Kleiner gemischter Salat

pfeffer

 

An Salatbuffets, wo nach Tellergröße und nicht nach Gewicht berechnet wird, ist die Zusammenstellung des perfekten Salats eine mathematisch-equilibristische Aufgabe und keine Frage von Nährwert oder gar Geschmack.

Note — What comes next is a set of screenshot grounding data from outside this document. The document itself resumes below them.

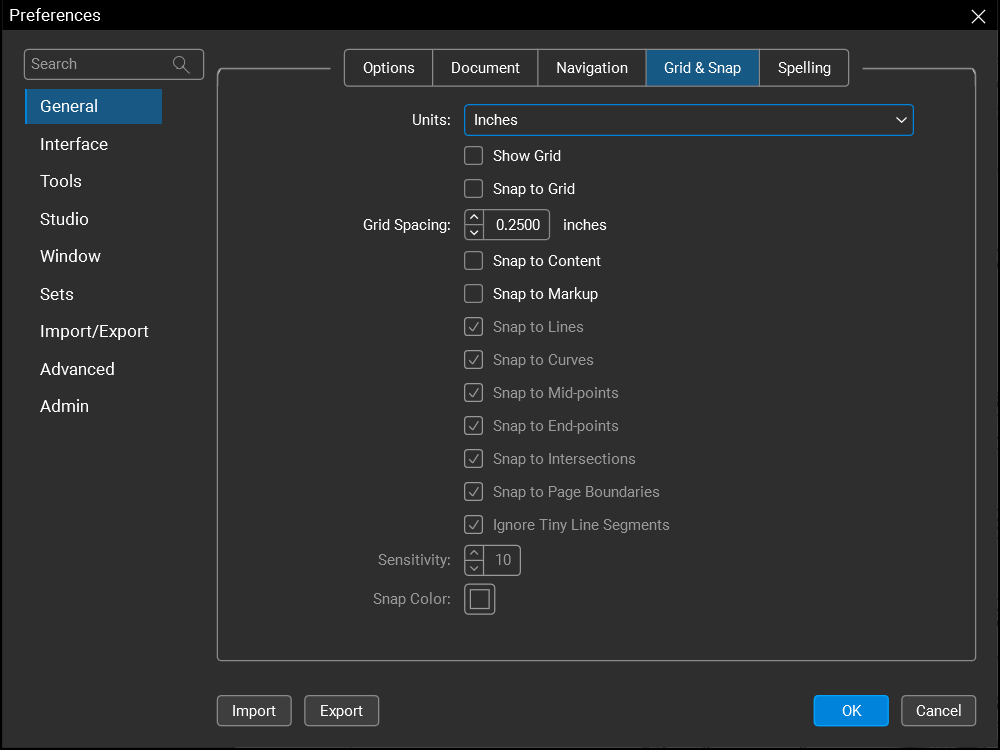
Task: Open the Units dropdown
Action: pos(688,120)

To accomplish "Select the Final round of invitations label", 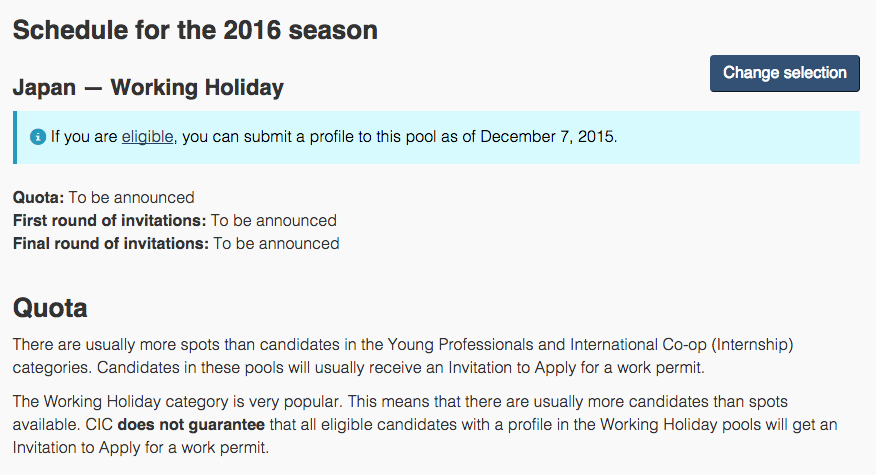I will pos(110,243).
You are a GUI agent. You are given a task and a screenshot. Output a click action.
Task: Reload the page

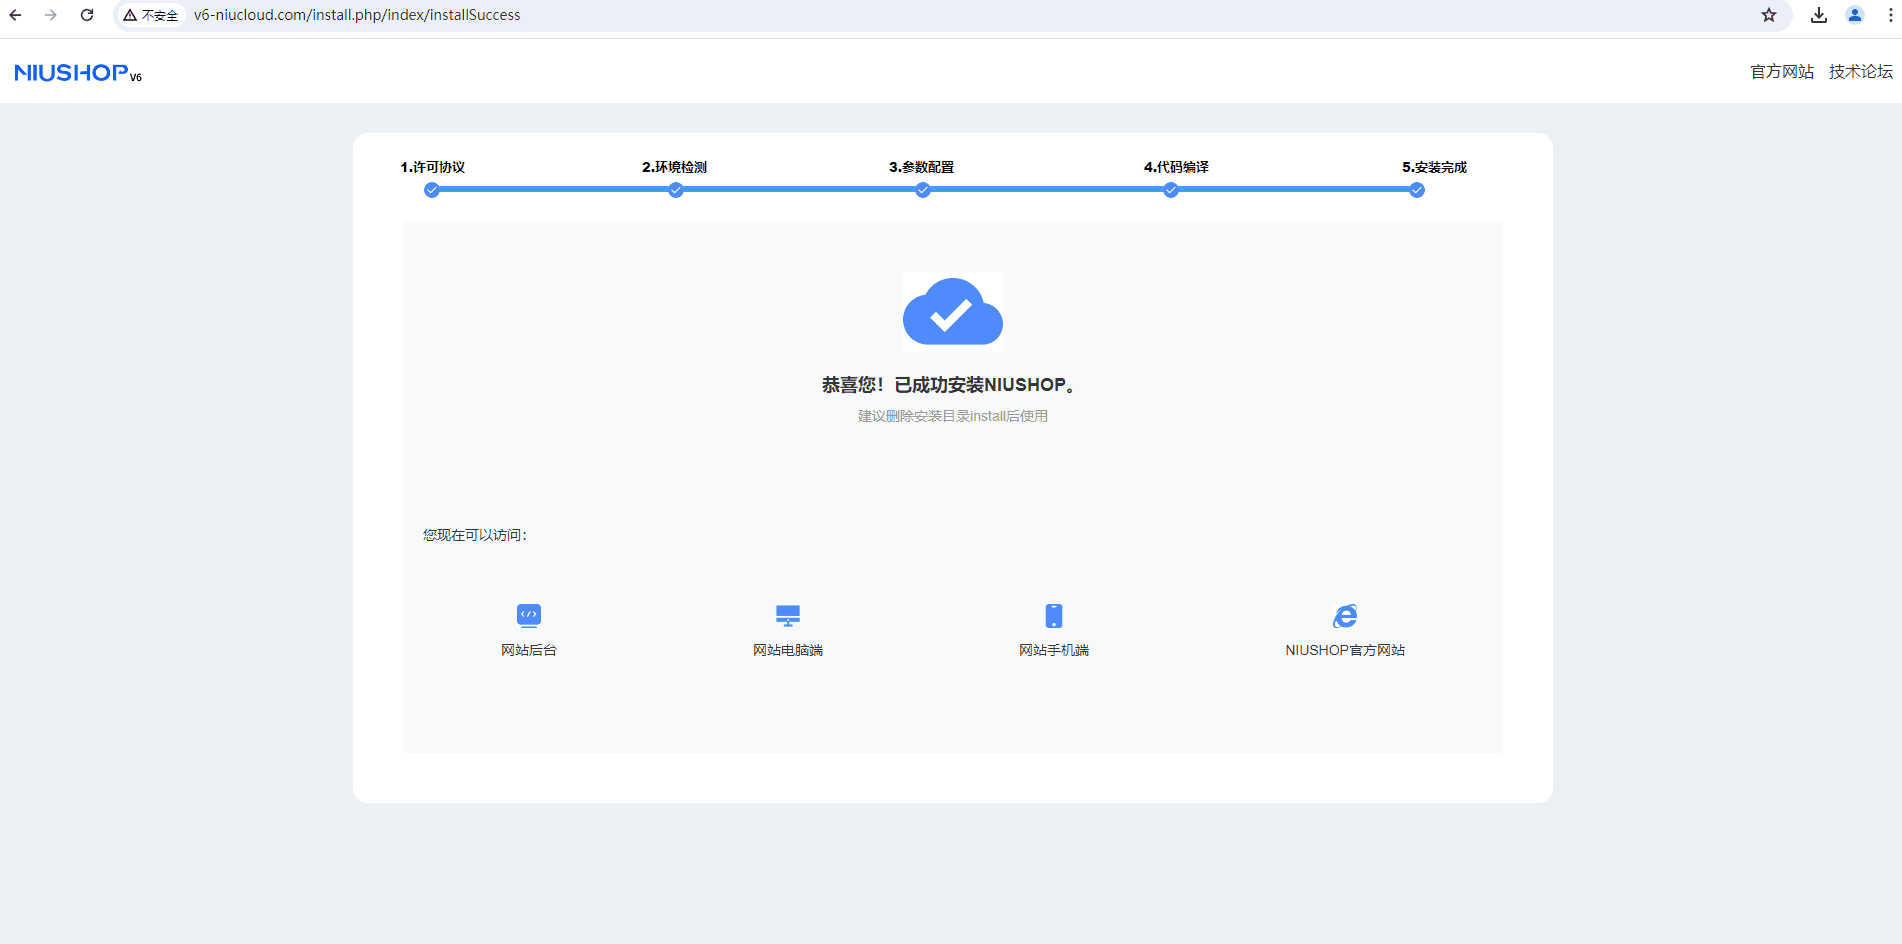click(x=87, y=15)
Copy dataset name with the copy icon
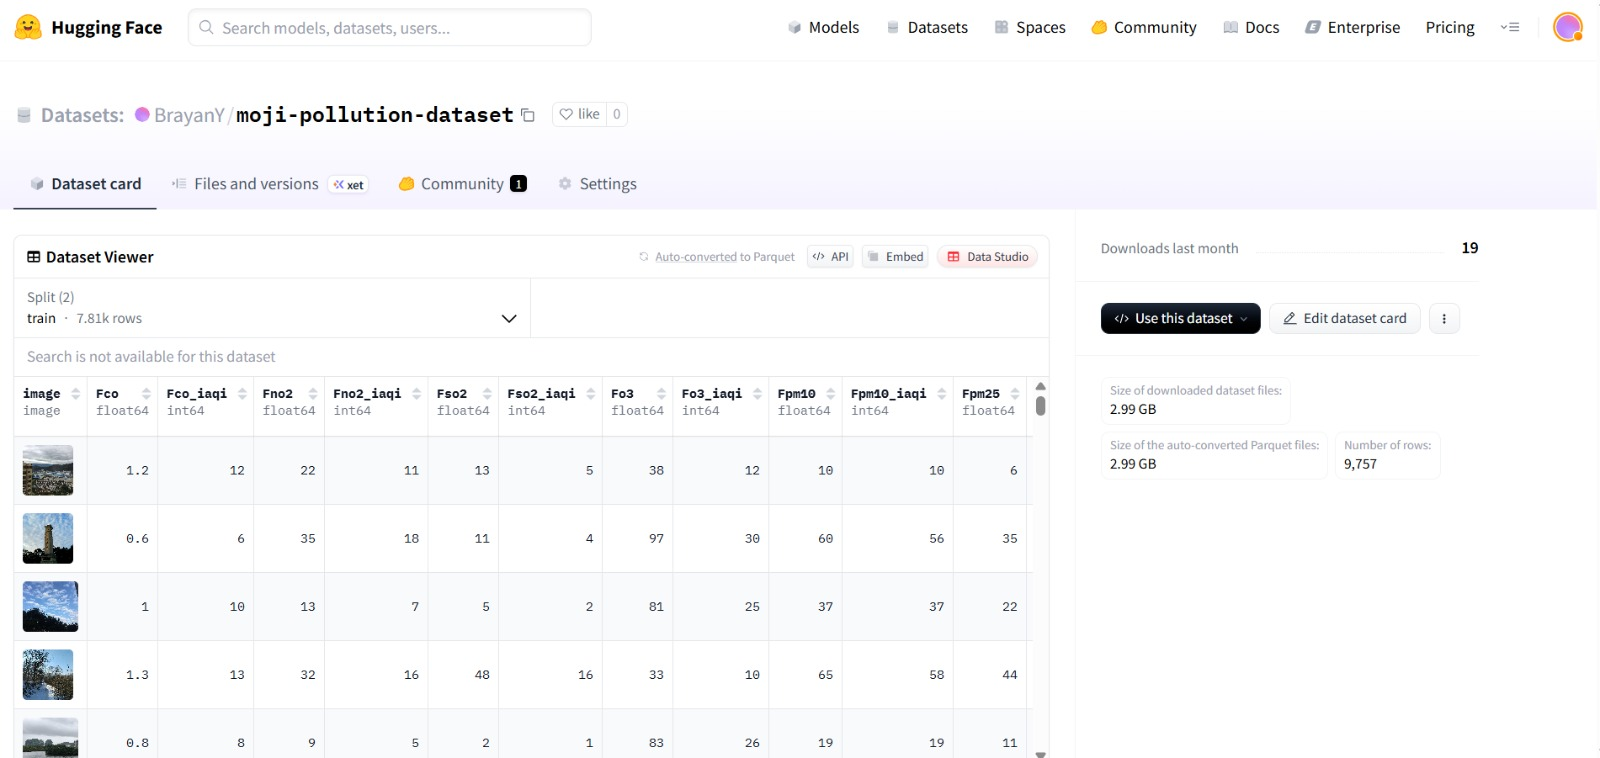 coord(528,115)
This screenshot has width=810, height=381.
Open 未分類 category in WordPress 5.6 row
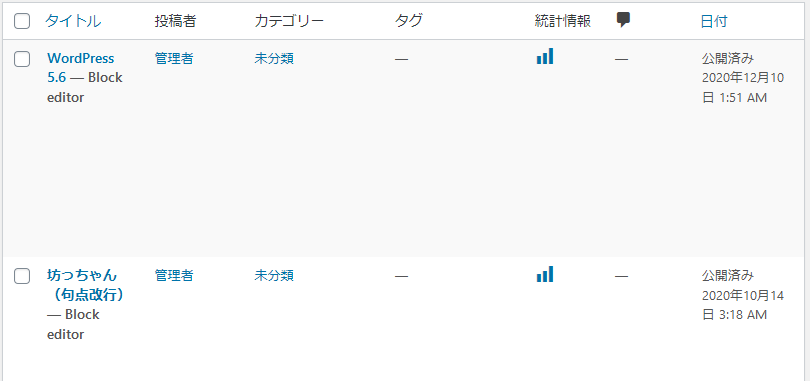tap(274, 59)
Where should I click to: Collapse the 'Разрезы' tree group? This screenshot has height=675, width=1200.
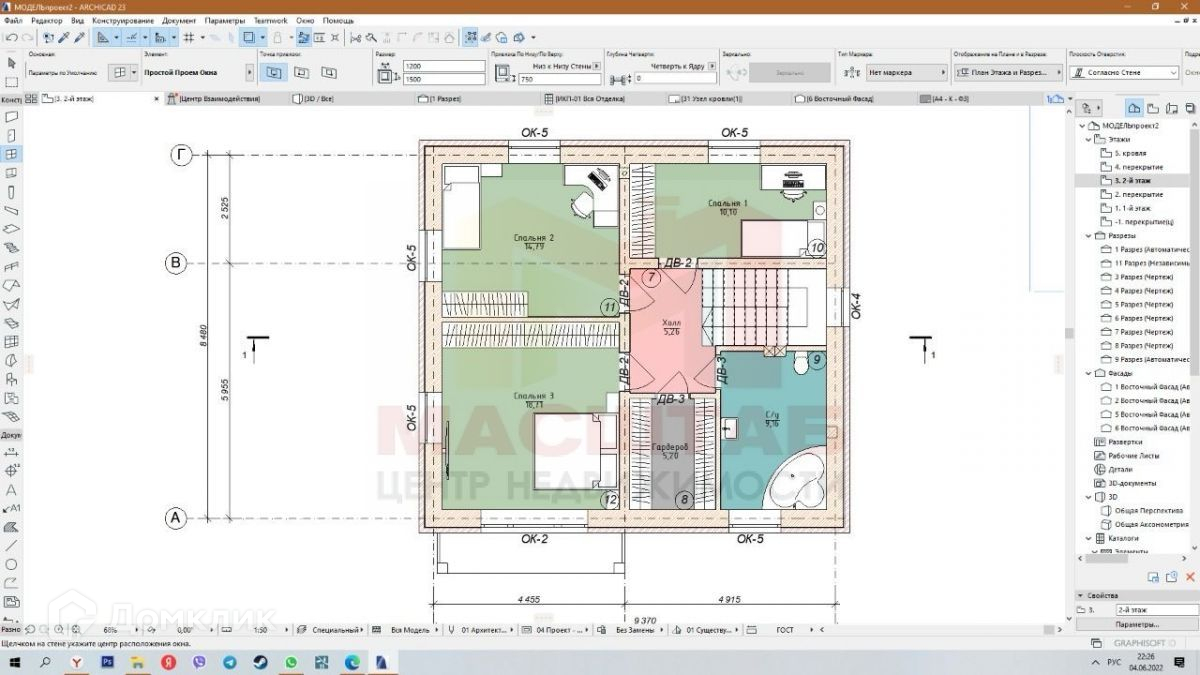[1089, 235]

Das optimale Preis-Leistungsverhältnis hat zum Beispiel ein kleiner Salat vom Maredo-Salatbuffet, wenn es einem gelingt, die 3,50 Euro-Schüssel mit 54 gestapelten hartgekochten Eiern unfallfrei an der Kasse vorbeizutragen. Nur Dummköpfe und heillose Romantiker kombinieren Friséesalat und Endivie mit einer Olivengarnitur. Wer auch nur ein Quäntchen Pragmatismus im Leibe trägt, wird rohe Blattsalate – wenn sie denn überhaupt Bestandteil des Festpreis-Salats sein sollen – tief unter dicken Schichten von Kartoffel- oder Waldorfsalat plattdrücken, die wiederum der Kleber für lockeres Material wie Pilze oder eingelegte Auberginen sein können, die nicht auf den Boden fallen, obwohl sie weit über den Schüsselrand hinaushängen.

Der Killertipp für Sparfüchse ist allerdings ein ganz besonderer „Salat“: Ein Kilo Steakpfeffer, direkt am Buffet aus der Pfeffermühle in den Teller gekippt und mit einem Salatblatt kaschiert, hat einen Marktwert von 67 Euro.